Problem requirements: Could you count the lines in the entries beneath that hold the word "date"? Respond with the number alone.

Stored items:
....

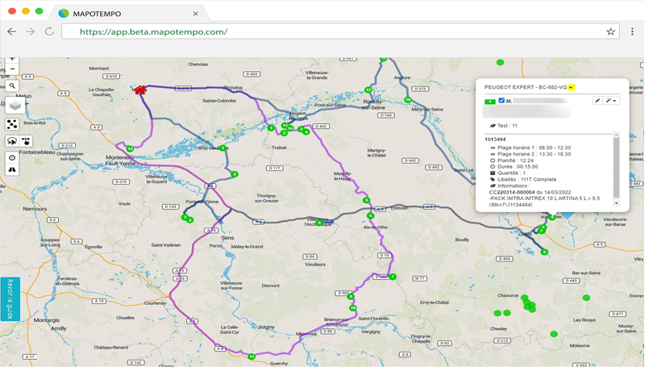
Task: Click the pencil edit icon in popup
Action: coord(597,101)
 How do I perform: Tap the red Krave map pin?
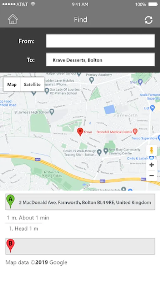tap(80, 132)
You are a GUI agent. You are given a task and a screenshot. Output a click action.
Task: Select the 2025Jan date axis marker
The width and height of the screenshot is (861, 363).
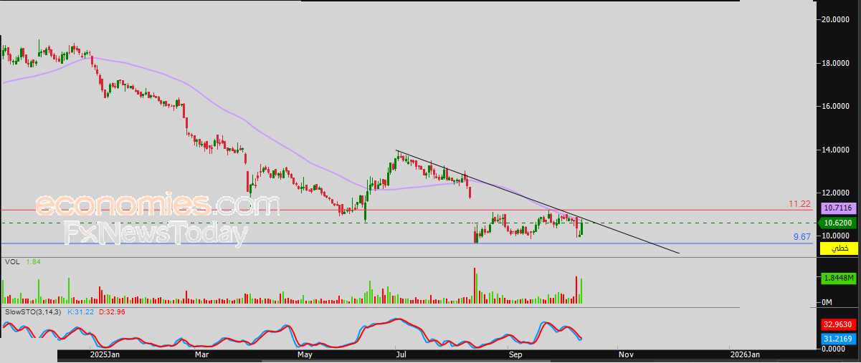click(105, 354)
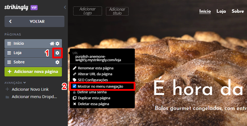
Task: Click Adicionar nova página button
Action: 33,72
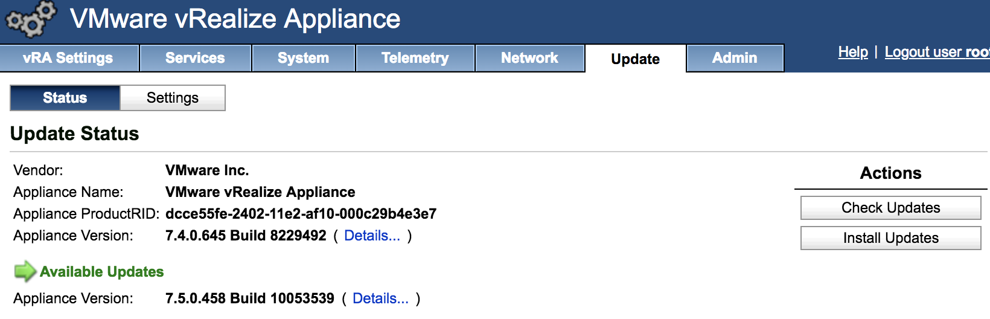990x319 pixels.
Task: Click Logout user root link
Action: (x=937, y=52)
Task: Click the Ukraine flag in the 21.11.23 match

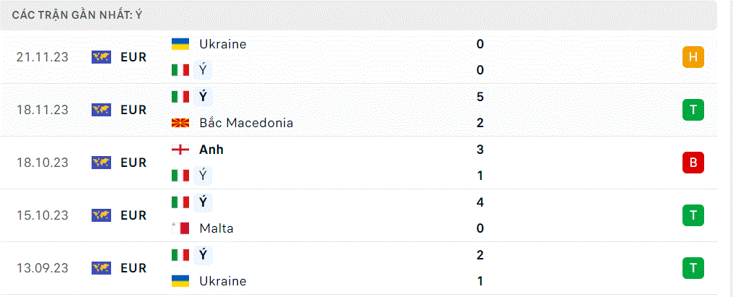Action: tap(180, 44)
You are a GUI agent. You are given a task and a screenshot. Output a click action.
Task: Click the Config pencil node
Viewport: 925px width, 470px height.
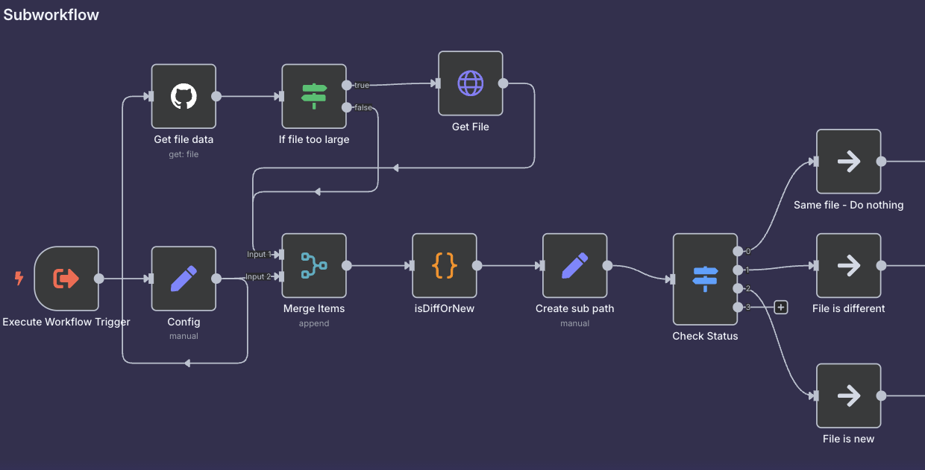184,279
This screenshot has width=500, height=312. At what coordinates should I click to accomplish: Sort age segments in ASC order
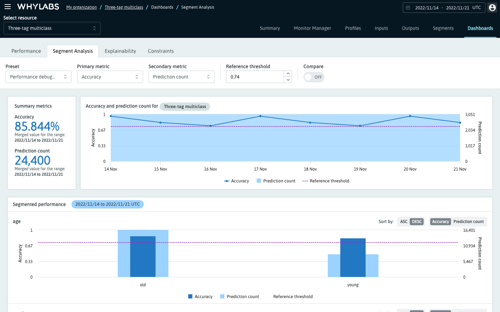pos(403,221)
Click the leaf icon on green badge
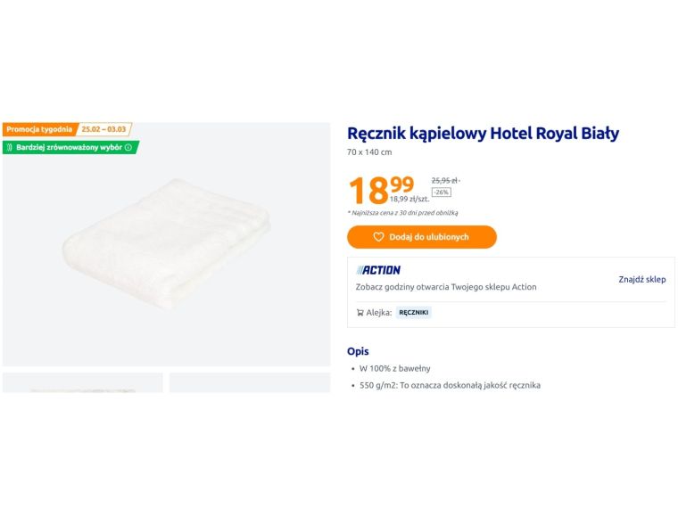The width and height of the screenshot is (678, 508). 10,147
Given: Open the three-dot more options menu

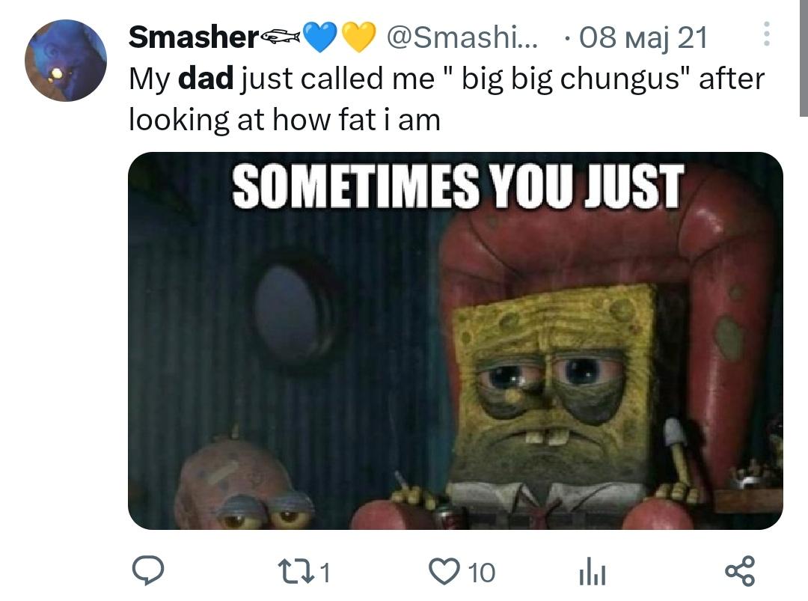Looking at the screenshot, I should pos(766,34).
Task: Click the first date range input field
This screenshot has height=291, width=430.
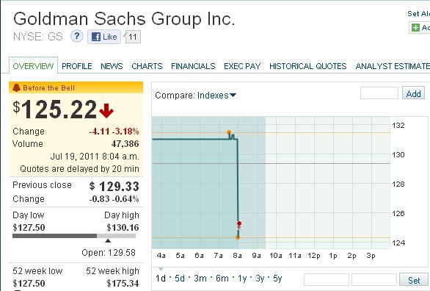Action: pos(327,280)
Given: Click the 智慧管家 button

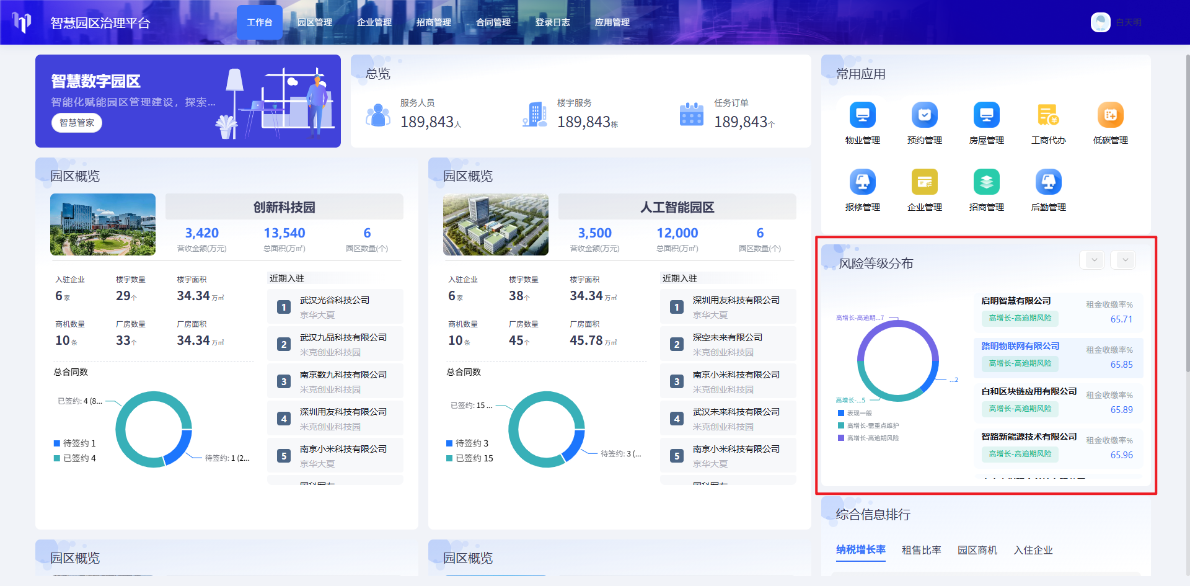Looking at the screenshot, I should [77, 123].
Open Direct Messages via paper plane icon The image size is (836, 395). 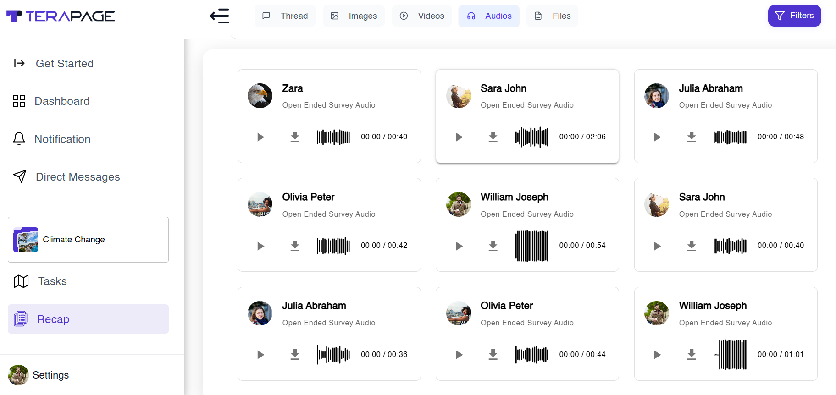coord(20,177)
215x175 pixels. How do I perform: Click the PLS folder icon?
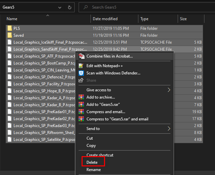coord(10,28)
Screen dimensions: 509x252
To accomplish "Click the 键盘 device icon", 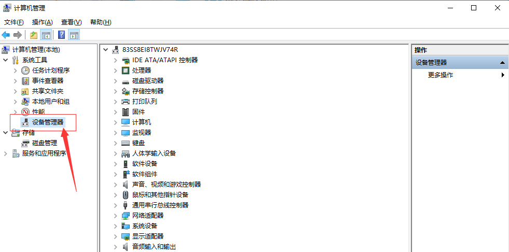I will pos(125,143).
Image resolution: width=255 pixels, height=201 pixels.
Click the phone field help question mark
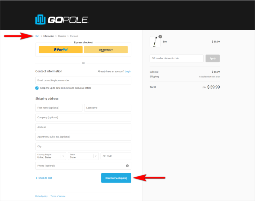click(127, 166)
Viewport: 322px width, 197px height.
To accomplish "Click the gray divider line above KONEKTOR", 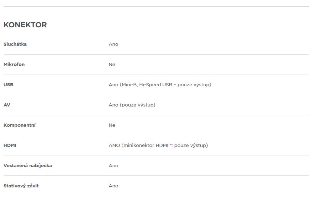I will pyautogui.click(x=156, y=6).
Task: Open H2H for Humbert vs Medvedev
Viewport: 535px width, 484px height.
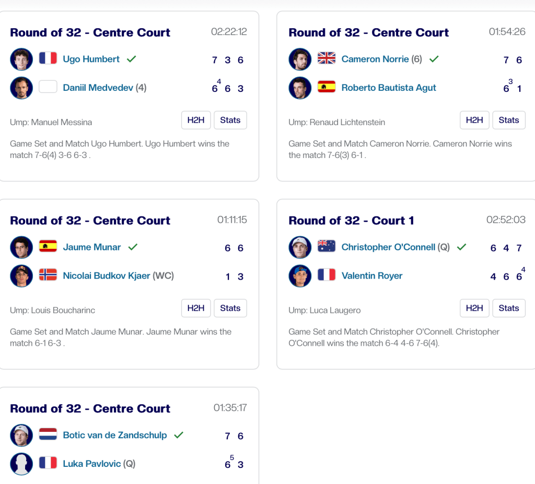Action: (196, 120)
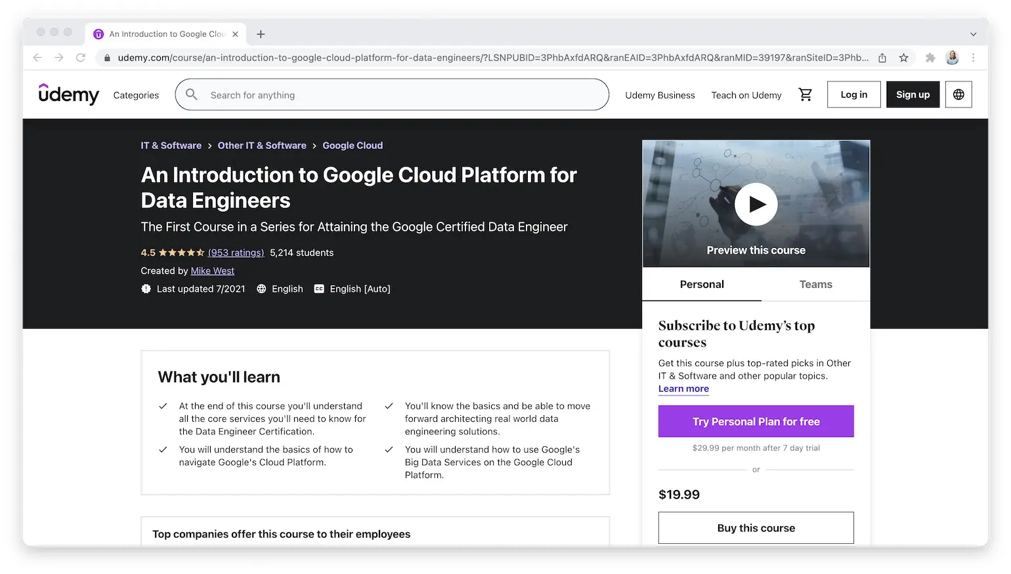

....

Written answer: 2